With Republicans now in control of the Senate, Congress looks poised to pass a bill that would force President Obama to approve the ever-controversial Keystone XL pipeline. The White House, still determined to avoid a decision on the subject, is of course threatening a veto. “There is already a well-established process in place to consider whether or not infrastructure projects like this are in the best interest of the country,” press secretary Josh Earnest told reporters. After all these years of politically expedient procrastinating, Obama isn’t about to let Capitol Hill force his hand.
Given how long Keystone XL has spent in limbo, you may be wondering if it matters much whether the thing ever gets built. After all, the energy landscape has changed a tad over the past few years. When the pipeline, which would transport crude from Canada’s tar sands toward U.S. refineries on the Gulf Coast, became a national flashpoint in 2011, oil was selling for around $100 per barrel. Today, its price has been cut in half thanks to the incredible oversupply brought on by America’s fracking boom. Meanwhile, many drilling companies in both the U.S. and Canada have already lost patience waiting for the administration to act and found alternatives to Keystone—shipping their crude by rail, or finding alternative pipelines.
TransCanada, the company behind the project, insists that it still has plenty of customers signed up to transport their oil through Keystone XL once it’s operational. But others are skeptical about its usefulness. “It’s not relevant at all in my opinion,” Harold Hamm, a Republican oil executive and former adviser to Mitt Romney, told Politico when asked about the pipeline. The industry, Hamm argues, has moved on, and so should Congress (he would prefer Republicans spend their time trying to legalize oil exports).

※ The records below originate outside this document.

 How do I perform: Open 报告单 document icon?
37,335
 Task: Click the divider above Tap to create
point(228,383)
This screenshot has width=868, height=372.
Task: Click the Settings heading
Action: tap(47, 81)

Environmentalists have a different take. In their thinking, low crude prices mean it’s more important than ever to kill the pipeline. The reason why is that Canada’s tar sands contain some of the most expensive-to-produce oil in the world. In order to extract it, companies need to either strip-mine vast tracts of land or blast steam, heated with natural gas, down deep underground wells in order to melt a hard substance called bitumen. For new projects to make a reasonable amount of money, the Canadian Energy Research Institute estimates that U.S. benchmark prices need to be in the range of $85 to $110 per barrel.
When crude was expensive, the availability of cheap transportation like a pipeline meant the difference between profitable oil and very profitable oil. Now, green groups think it will make or break new development in Alberta altogether. “It is now impossible to credibly argue that Keystone XL won’t enable significant expansion of the tar sands and associated climate emissions,” Natural Resources Defense Council attorney Anthony Swift has said.
So, who’s right? Neither, really. Keystone is neither irrelevant, nor especially critical to the future of Canadian oil.
Hamm’s blasé attitude aside, Keystone would probably be a small boon to the American fossil-fuel industry, even at this late date. Remember, the pipeline would send crude to refiners on the Gulf Coast. And what do refiners do? They buy oil, then transform it into gasoline, diesel, and other products to sell. The less expensive the oil, the easier it is for them to turn a profit, and the heavy crude found in the tar sands—which gulf refiners are specially equipped to process—is especially cheap, even compared to similar low grades from Mexico and Venezuela. This week, for instance, Western Canadian Select has traded at around just $33 a barrel. The refinery owners of Houston would surely love to get their hands on more it, but in a world of generally low oil prices, doing so isn’t exactly a matter of life and death for them.
What about Canada’s wants and needs? Building Keystone would certainly make it cheaper to ship tar sands oil. But nixing the project won’t spell doom for the tar sands. According to the State Department, it should cost about $10 to move a barrel of oil from Hardisty in Alberta to Houston. It estimates that the main alternative, shipping via tanker cars, costs about $15 per barrel—though some have recently pegged the figure as high as $22. Today, with oil trading at $50, that $5 to $12 gap may sound like a big difference. But short-term trends aren’t going to determine Canada’s long-term future as a fossil-fuel producer. If companies think that expensive crude will one day return and stick around, they’ll invest further in the tar sands. If not, they won’t. But given how incredibly imprecise projections about the future of the oil market tend to be, $10 here or there won’t make the difference.
For environmentalists, Keystone XL has been a potent symbolic issue. But ultimately, whether the pipeline lives or dies won’t mean much for the fate of the planet. It’ll just mean slightly fatter or slightly thinner margins for a few companies in the oil business.